Efficient Data Selection for Domain Adaptation of ASR Using Pseudo-Labels and Multi-Stage Filtering
This addresses the problem of limited labeled data and computational resources for small organizations adapting ASR models to specific domains, though it is incremental as it builds on existing pseudo-labeling and filtering techniques.
The paper tackles efficient domain adaptation for ASR by proposing a multi-stage filtering method using pseudo-labels from Whisper and Zipformer models, reducing the required training data from 7500 hours to 100 hours while maintaining a 12.3% WER on call center data.
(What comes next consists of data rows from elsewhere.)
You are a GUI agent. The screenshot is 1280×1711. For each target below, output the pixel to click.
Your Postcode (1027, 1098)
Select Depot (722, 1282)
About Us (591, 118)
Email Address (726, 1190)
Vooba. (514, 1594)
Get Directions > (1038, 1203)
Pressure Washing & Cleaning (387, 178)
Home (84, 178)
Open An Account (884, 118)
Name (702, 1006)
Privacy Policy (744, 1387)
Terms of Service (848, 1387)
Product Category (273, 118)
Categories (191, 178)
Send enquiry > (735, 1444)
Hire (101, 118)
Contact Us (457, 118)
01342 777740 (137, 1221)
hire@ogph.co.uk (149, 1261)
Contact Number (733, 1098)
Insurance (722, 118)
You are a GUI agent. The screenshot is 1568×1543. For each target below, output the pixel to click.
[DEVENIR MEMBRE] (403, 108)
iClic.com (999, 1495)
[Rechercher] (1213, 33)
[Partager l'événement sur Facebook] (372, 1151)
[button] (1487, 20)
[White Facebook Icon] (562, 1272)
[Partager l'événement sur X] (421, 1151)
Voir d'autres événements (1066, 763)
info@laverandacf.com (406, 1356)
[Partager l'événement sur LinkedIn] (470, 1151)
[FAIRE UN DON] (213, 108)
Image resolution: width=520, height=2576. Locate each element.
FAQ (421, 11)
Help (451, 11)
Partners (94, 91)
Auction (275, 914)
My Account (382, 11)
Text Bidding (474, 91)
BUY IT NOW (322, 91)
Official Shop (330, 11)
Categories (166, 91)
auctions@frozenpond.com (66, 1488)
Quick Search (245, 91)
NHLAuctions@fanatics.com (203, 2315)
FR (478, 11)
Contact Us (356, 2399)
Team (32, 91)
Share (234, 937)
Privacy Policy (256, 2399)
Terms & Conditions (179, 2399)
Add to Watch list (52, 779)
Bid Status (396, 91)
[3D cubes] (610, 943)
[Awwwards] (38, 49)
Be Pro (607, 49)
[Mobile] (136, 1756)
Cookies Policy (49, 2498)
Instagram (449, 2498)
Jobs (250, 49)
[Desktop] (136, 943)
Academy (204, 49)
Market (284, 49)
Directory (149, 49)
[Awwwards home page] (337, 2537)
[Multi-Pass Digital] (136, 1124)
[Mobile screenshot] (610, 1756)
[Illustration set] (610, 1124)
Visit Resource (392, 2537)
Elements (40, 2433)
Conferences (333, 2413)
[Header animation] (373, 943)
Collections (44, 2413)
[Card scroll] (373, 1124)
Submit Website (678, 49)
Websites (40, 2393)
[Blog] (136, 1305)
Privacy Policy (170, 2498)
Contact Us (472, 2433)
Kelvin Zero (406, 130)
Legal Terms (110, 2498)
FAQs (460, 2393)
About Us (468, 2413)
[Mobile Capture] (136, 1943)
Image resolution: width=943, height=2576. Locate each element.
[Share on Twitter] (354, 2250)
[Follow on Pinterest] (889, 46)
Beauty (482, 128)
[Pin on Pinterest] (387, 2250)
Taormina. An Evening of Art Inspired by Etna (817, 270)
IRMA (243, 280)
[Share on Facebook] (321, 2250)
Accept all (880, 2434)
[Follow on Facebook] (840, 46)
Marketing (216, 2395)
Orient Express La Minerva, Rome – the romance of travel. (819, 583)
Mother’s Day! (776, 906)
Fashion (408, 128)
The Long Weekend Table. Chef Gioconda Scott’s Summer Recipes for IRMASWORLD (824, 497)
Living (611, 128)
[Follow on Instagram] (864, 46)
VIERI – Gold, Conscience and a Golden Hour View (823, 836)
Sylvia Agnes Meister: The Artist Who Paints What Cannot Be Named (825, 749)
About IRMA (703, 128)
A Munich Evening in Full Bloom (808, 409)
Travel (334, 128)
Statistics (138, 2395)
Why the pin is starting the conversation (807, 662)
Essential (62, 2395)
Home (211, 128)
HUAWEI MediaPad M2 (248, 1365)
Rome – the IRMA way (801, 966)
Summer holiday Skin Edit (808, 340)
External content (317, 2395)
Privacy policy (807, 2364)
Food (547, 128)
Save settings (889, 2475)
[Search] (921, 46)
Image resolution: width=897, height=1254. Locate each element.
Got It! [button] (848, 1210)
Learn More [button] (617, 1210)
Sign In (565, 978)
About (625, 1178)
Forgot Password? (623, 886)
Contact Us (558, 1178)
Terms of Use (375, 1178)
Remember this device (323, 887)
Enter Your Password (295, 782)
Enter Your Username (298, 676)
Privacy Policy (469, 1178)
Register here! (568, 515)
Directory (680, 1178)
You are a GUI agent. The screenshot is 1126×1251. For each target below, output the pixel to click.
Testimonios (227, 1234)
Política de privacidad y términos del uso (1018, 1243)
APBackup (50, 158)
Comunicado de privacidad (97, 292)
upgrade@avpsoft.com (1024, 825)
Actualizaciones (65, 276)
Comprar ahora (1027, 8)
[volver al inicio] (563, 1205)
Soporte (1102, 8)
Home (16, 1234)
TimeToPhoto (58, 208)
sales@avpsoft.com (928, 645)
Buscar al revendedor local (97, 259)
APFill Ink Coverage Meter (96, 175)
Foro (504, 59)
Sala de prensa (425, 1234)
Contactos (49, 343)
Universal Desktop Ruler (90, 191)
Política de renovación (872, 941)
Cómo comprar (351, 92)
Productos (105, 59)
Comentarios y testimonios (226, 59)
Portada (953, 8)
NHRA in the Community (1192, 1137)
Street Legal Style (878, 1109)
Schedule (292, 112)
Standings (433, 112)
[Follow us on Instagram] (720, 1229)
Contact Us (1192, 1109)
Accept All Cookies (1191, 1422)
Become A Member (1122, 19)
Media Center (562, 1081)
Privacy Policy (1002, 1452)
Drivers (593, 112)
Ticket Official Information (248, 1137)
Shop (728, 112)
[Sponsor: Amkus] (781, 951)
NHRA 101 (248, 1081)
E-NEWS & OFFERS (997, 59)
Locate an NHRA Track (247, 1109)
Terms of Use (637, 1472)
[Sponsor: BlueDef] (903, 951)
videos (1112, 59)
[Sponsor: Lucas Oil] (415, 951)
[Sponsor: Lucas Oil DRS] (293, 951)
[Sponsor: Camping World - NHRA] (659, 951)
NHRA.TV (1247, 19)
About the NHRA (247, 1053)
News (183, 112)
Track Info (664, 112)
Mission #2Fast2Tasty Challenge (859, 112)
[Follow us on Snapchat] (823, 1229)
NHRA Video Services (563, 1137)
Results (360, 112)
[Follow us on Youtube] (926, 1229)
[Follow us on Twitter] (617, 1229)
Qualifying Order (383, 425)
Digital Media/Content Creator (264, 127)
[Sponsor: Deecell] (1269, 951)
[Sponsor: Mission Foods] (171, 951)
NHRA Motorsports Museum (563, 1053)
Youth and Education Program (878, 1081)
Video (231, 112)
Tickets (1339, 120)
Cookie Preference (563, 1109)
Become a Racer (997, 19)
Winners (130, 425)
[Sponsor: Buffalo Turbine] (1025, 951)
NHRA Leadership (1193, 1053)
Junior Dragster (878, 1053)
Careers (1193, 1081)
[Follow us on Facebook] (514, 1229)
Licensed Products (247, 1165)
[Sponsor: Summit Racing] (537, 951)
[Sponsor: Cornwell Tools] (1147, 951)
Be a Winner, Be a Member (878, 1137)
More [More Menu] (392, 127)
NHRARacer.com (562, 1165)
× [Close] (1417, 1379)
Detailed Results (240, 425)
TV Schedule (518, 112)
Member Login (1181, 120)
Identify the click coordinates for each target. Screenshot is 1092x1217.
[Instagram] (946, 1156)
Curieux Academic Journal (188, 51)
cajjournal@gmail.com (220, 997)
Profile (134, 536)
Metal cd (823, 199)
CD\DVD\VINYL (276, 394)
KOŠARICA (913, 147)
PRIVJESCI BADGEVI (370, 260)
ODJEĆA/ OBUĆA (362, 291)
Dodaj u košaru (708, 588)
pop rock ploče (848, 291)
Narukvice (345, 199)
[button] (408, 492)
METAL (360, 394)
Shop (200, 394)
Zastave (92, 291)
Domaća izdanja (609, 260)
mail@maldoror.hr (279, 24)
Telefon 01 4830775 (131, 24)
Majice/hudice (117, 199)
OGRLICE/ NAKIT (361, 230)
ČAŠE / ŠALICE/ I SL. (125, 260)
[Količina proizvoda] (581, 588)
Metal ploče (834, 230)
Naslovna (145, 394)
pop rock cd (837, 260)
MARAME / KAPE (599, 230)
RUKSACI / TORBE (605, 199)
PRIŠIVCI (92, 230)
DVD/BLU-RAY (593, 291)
Fine-tuning pretrained ASR models for specific domains is challenging for small organizations with limited labeled data and computational resources. Here, we explore different data selection pipelines and propose a robust approach that improves ASR adaptation by filtering pseudo-labels generated using Whisper (encoder-decoder) and Zipformer (transducer) models. Our approach integrates multiple selection strategies -- including word error rate (WER) prediction, named entity recognition (NER), and character error rate (CER) analysis -- to extract high-quality training segments. We evaluate our method on Whisper and Zipformer using a 7500-hour baseline, comparing it to a CER-based approach relying on hypotheses from three ASR systems. Fine-tuning on 7500 hours of pseudo-labeled call center data achieves 12.3% WER, while our filtering reduces the dataset to 100 hours (1.4%) with similar performance; a similar trend is observed on Fisher English.